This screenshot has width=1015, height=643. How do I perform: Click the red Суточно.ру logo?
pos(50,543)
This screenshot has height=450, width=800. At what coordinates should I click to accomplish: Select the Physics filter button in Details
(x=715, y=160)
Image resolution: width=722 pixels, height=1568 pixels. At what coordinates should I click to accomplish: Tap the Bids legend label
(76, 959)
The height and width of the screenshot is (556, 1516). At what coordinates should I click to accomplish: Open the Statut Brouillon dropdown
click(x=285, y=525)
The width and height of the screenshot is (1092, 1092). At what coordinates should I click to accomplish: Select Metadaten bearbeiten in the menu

☆ ☆ ☆

## Exercise description:
A full, exact repeat of the entries above is required.

## Result of the task:
This screenshot has width=1015, height=643. How do I perform: Click the red Суточно.ру logo?
pos(50,543)
This screenshot has height=450, width=800. At what coordinates should I click to accomplish: Select the Physics filter button in Details
(x=715, y=160)
Image resolution: width=722 pixels, height=1568 pixels. At what coordinates should I click to accomplish: Tap the Bids legend label
(76, 959)
The height and width of the screenshot is (556, 1516). At what coordinates should I click to accomplish: Open the Statut Brouillon dropdown
click(x=285, y=525)
The width and height of the screenshot is (1092, 1092). At what coordinates should I click to accomplish: Select Metadaten bearbeiten in the menu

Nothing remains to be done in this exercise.